**Exercise**
Your job with the data below: print everything from the line that holds "Image resolution: width=800" down to the line that holds "This screenshot has height=401, width=650.", ends included, exactly, and nothing else.

**Available data**
-----

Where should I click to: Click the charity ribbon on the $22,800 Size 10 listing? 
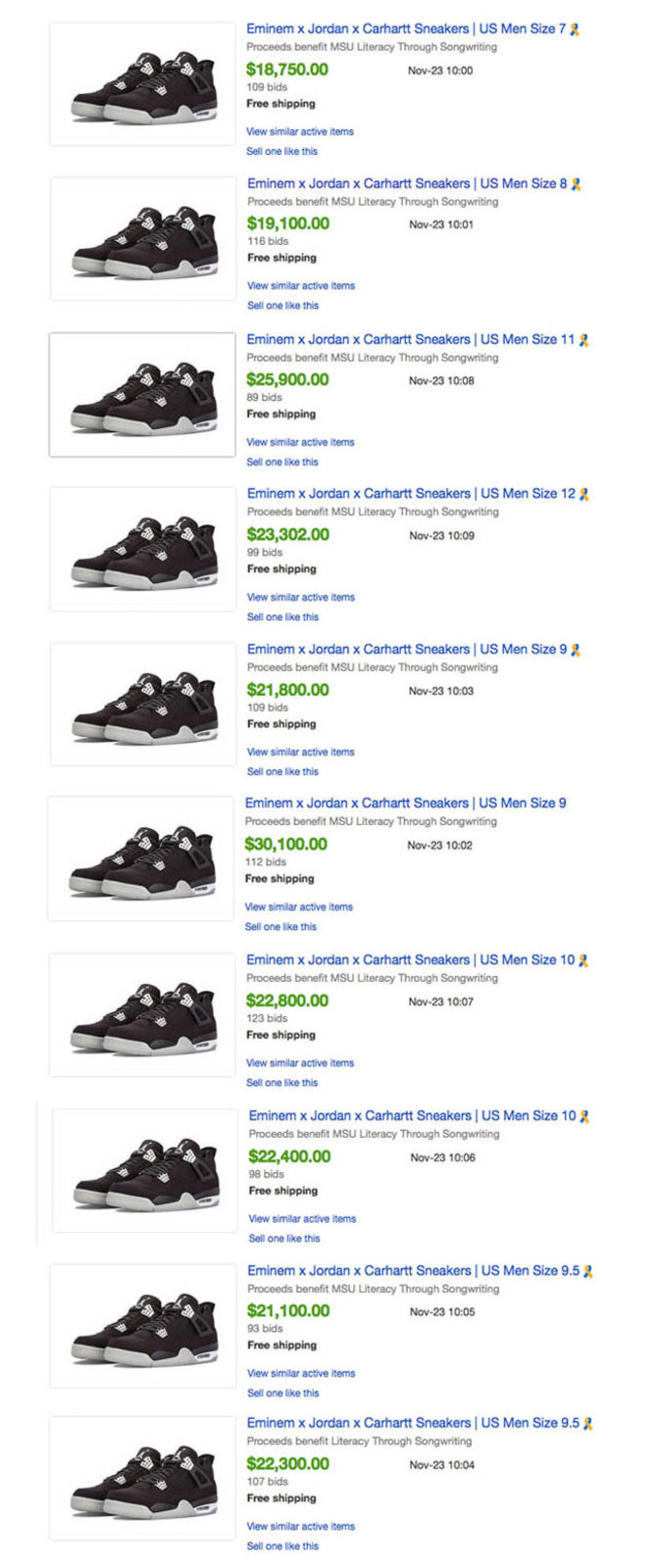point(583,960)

-----

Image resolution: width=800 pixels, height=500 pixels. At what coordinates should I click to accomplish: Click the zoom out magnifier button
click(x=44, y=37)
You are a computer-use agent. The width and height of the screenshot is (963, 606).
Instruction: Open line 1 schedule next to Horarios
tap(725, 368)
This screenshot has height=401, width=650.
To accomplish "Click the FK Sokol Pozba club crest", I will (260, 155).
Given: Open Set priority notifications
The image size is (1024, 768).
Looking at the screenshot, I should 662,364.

-----

**Answer below**
Image resolution: width=800 pixels, height=500 pixels. At what coordinates should I click to accomplish: Click the zoom out magnifier button
click(x=44, y=37)
You are a computer-use agent. The width and height of the screenshot is (963, 606).
Instruction: Open line 1 schedule next to Horarios
tap(725, 368)
This screenshot has height=401, width=650.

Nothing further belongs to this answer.